Refresh: Begin today in prayer. Ask God for understanding through the Holy Spirit and for God’s character to be revealed.
Read: Matthew 22:37 in the New International Version (NIV). As you read through this brief exchange, note 1-3 insights which deal with the necessity of empathy in Jesus’ words to the religious leaders who seek to persecute Him.
Reflect: In attempting to give shape to his passion, the world-renowned photographer Platon recounts moving from Greece to England at the age of eight and being regarded as a “bloody foreigner.” This designation came to a head years later when he was attacked in the streets one Saturday afternoon, and suffered a fractured skull, broken cheekbones, shattered eye sockets, and multiple broken ribs. While recovering in a hospital bed in London, he mumbled out loud, “Why me? Why did this happen to me?” From the bed next to him, an old woman responded, “Young man, why not you? What makes you so special?” It was this interaction which taught Platon that if he were able to harness the pain and hurt that he experienced, he could gain access to a door that he had never had before—a door that leads to empathy.

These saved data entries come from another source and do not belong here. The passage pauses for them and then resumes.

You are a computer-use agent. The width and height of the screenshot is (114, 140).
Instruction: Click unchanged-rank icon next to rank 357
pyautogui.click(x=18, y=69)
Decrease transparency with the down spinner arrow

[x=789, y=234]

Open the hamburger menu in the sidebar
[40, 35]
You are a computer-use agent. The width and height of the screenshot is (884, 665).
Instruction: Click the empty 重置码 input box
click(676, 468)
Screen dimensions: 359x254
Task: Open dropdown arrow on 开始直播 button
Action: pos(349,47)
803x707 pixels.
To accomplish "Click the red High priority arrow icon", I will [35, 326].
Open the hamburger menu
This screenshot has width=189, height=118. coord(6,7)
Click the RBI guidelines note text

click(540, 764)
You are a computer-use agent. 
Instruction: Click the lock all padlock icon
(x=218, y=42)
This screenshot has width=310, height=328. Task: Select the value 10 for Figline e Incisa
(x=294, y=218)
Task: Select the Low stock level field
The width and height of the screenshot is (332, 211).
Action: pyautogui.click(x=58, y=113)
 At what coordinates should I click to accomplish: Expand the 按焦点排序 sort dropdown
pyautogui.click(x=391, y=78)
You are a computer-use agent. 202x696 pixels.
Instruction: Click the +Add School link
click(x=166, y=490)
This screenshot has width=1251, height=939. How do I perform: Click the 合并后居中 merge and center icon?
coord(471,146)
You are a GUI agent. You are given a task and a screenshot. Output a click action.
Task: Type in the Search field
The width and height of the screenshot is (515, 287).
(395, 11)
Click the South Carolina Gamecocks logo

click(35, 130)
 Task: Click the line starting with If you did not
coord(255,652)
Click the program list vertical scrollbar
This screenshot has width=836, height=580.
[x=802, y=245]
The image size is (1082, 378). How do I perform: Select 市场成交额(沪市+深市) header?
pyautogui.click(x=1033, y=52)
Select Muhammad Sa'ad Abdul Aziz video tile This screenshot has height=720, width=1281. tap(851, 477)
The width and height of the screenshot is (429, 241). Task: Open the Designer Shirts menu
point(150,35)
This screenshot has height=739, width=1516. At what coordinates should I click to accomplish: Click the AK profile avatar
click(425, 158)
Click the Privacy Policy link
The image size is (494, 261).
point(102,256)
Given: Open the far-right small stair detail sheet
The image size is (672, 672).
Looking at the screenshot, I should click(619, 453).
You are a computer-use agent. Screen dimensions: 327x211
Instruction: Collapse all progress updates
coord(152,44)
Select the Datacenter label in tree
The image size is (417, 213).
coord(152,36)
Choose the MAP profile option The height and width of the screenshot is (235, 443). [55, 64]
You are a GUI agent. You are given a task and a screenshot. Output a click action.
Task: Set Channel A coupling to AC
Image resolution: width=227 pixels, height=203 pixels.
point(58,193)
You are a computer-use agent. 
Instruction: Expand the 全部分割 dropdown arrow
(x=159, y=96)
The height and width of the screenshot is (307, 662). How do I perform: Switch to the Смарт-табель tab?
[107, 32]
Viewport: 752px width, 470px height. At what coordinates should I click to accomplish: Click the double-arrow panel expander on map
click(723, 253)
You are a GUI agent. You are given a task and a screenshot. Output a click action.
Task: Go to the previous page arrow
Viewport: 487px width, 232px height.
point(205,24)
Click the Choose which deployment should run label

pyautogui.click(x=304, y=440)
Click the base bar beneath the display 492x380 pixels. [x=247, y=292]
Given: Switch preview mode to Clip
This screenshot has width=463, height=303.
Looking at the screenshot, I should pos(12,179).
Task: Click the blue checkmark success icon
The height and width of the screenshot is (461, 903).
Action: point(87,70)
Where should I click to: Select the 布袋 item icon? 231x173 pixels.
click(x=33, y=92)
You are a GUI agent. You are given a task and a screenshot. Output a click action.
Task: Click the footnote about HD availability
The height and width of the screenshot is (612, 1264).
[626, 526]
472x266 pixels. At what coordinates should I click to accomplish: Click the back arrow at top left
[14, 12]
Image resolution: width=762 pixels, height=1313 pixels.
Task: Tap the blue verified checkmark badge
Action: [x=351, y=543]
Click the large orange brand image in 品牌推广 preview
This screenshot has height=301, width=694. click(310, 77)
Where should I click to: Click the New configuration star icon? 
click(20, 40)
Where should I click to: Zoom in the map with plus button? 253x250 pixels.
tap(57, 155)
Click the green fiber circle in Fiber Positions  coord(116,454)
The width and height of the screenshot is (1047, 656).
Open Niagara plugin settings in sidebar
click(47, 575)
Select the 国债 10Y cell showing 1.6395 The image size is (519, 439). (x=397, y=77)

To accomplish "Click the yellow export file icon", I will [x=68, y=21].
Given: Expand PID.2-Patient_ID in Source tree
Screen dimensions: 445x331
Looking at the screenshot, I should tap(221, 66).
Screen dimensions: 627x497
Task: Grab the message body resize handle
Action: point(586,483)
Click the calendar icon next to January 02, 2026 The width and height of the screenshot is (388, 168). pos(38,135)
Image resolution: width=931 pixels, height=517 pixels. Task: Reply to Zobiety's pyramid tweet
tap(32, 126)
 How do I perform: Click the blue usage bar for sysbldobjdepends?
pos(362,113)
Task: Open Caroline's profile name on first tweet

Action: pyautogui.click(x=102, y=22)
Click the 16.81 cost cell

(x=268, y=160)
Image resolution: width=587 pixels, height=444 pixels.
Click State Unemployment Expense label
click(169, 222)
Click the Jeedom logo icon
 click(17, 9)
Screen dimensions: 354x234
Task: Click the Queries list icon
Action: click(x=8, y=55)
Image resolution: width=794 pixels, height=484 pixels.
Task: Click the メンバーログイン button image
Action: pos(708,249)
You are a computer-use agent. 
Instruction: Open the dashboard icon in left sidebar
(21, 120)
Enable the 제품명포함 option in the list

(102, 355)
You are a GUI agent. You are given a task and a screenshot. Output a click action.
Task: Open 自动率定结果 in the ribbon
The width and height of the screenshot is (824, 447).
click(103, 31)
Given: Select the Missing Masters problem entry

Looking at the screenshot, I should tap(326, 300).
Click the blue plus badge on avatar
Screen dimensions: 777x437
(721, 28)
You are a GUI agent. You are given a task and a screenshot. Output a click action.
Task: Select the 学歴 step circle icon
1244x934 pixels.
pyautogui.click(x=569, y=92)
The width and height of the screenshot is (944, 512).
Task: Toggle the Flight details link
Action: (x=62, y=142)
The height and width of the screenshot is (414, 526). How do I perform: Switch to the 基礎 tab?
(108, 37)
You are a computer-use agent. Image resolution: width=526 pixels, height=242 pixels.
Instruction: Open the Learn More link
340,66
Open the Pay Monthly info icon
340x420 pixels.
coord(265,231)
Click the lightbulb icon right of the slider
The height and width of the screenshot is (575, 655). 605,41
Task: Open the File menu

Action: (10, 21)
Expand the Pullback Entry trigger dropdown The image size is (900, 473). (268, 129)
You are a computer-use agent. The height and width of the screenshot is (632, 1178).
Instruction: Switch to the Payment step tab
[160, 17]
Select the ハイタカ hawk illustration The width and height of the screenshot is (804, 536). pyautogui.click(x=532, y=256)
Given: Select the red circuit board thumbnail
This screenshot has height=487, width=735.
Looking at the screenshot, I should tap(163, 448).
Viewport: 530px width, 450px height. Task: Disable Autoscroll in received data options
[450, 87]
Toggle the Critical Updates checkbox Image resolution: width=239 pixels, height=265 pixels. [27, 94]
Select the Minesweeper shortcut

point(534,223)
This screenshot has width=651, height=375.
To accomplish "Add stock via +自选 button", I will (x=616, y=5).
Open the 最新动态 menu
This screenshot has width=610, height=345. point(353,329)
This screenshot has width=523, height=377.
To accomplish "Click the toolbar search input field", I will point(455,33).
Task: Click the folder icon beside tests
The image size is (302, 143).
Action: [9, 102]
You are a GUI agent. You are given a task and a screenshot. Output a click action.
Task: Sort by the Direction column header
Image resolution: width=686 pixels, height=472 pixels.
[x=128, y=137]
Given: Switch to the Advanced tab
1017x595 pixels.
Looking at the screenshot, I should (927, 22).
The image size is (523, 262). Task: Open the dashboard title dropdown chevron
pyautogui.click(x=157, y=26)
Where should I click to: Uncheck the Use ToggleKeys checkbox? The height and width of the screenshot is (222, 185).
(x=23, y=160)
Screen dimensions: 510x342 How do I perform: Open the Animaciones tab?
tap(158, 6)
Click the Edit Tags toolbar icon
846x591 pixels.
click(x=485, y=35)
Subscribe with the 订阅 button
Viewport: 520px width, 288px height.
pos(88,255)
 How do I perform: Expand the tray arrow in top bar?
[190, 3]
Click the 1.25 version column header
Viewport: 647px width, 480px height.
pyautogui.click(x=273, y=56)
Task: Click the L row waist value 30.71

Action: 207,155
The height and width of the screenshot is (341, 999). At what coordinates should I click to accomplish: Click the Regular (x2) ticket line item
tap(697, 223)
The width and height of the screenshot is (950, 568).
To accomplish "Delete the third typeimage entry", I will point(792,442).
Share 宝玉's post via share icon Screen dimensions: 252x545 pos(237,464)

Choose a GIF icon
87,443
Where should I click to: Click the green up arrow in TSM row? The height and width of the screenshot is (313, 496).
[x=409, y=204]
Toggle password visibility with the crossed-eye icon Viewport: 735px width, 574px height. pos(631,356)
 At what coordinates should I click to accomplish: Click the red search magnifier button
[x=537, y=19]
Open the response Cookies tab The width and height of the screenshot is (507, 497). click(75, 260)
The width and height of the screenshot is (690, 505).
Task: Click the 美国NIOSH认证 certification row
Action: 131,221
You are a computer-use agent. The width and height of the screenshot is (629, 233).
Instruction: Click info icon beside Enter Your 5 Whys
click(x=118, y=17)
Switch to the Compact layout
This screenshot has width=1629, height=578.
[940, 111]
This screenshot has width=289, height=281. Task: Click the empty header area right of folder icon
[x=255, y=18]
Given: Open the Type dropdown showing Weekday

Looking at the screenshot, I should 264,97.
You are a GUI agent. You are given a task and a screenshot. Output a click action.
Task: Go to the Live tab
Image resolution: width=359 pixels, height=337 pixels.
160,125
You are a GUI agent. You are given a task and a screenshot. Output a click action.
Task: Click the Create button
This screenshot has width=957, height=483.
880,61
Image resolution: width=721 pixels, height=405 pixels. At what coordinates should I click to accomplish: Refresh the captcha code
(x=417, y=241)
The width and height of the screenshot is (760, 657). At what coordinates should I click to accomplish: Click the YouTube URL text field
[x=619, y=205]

I don’t believe that Platon would have asked for someone to put him in the ICU to allow him to learn this lesson. Nor do I believe that Jesus sought to hang from a cross so that He could accomplish His desire to save the world from sin. But there are times when we have to walk through a door that we never expected to encounter by harnessing our past and allowing it to shape our future.
Jesus sat before powerful men who wanted Him to die and tested Him every chance they got. Facing inevitable pain and suffering, Jesus spoke truth to power through the language of love. While it would have been so simple to adjust His message and give them what they wanted, Jesus never relented in speaking the Truth which was centered in unconditional love.
That message spoken to those men on that day set in motion His ultimate demise—which He would meet soon after they dispersed. That message was meant as the standard for all human life. Love God. Love others.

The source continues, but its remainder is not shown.